If you would like to loop over the available frames, the loop boolean flag can be set to True. This flag will seek to the starting frame automatically once all frames have been read essentially restarting the generator. This means that you will need to break out of the generator yourself as it will produce an infinite loop.

1
2
for frame in iter_media_frames(Path("~/my-video.mp4"), loop=True):
    assert isinstance(frame, Frame)

Capturing Stream Frames

To read frames from a stream (such as a webcam) you can utilize the very similar iter_stream_frames() generator to extract the streaming frames. This function will scan for the first available active webcam to stream frames from.

1
2
3
4
5
from facelift.capture import iter_stream_frames
from facelift.types import Frame

for frame in iter_stream_frames():
    assert isinstance(frame, Frame)

If you happen to have 2 webcams available, you can pick what webcam to stream frames from by using the indexes (0-99). For example, if you wanted to stream frames from the second available webcam, simply pass in index 1 to the generator:

1
2
for frame in iter_stream_frames(1):
    assert isinstance(frame, Frame)

Important

When capturing streamed frames, this generator will not stop until the device stream is halted. Typically, when processing stream frames, you should build in a mechanism to break out of the capture loop when desireable.

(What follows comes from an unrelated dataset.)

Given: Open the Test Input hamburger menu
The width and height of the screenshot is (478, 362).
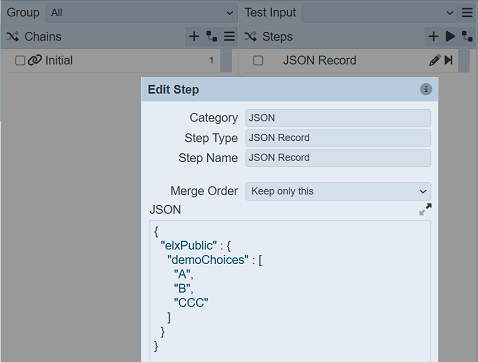Looking at the screenshot, I should (x=467, y=13).
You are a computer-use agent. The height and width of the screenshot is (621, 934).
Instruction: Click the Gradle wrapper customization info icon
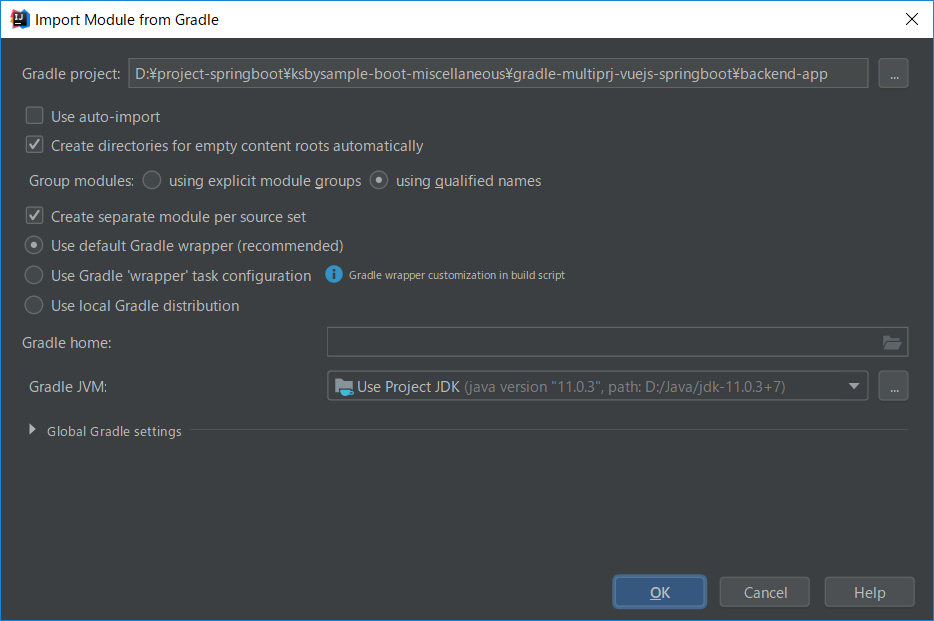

In most of the below examples I will simply be raising KeyboardInterrupt to break out of this loop. You will likely want to add some kind of break conditional to this loop in your usage.


Rendering Frames

Now that we are reading frames in, we probably want to be able to preview what is going to be processed. OpenCV provides a semi-decent window utility that we take advantage of for our basic frame preview. If you want to display these frames in a more production-level application, I would recommend looking into using a canvas powered by OpenGL instead of relying on the hacky and inflexible solution provided by OpenCV.

It is not within the scope of this project to provide an optimal canvas for displaying the frames read in through OpenCV. There are likely other projects out there that can display frames (numpy pixel arrays) or a transformed variant of this frame while taking advantage of the GPU.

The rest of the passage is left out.